This time of year is perfect for heading to the mountains, escaping the heat of the Grand Valley and enjoying a change of scenery.  There are several ways to get out and enjoy the mountain life that Colorado has to offer, and one that many natives are particularly fond of is to make it to the summit of one of the 54 Colorado “14ers.”

A 14er, by definition, is a mountain where the peak or summit sits above 14,000 feet in elevation. Colorado boasts home to 57 peaks that rise above 14,000 feet, however only 54 count on technicality because the saddle between two peaks does not drop down far enough to officially classify as a 14er.

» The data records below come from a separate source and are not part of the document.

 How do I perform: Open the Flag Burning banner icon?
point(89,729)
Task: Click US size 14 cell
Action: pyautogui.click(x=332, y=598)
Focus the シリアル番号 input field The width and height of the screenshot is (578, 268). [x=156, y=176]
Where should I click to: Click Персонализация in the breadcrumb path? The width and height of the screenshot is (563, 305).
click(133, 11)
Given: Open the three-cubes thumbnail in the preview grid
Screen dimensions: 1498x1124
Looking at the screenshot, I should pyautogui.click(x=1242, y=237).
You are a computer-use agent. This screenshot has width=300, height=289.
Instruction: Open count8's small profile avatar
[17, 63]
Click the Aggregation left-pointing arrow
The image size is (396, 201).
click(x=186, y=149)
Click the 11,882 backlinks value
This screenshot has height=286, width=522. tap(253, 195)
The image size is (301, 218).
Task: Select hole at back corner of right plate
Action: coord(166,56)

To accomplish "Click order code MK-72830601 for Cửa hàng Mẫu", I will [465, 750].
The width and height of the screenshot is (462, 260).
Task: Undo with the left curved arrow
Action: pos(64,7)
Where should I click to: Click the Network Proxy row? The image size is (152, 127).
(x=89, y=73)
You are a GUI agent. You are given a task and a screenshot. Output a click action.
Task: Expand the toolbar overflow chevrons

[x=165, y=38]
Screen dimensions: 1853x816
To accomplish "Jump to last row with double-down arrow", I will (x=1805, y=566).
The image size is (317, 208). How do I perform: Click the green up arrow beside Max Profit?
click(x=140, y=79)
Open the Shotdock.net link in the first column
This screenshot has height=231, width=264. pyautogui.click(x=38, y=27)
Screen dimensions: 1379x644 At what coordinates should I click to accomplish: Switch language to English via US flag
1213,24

If you have made it that high on one summit and can make if across the ridge to the top of another, though, most people would say you bagged yourself two peaks in one day. The highest Colorado peak is Mt. Elbert at 14,433 ft. It is one of the longest hikes but also considered one of the easiest on account of technical skills required. While it is a goal of many Coloradans to climb all the 14ers, it is most definitely not a walk in Riverbend Park; reaching any summit is a challenge, but in the end the work is well worth it as you look across to neighboring mountain ranges, taking in the views and that brisk fresh Colorado air.

In preparation to climb a 14er, first visit a website devoted to educating outdoor enthusiasts about each one of the peaks.  The peaks are listed according to the mountain range they reside in, but as you toggle through the website you will also find you can have them listed by technical difficulty, in which they are ranked from class 1 (mostly hiking, minimal exposure) up to class 5 (very technical, not for the faint at heart, and should have rope climbing experience).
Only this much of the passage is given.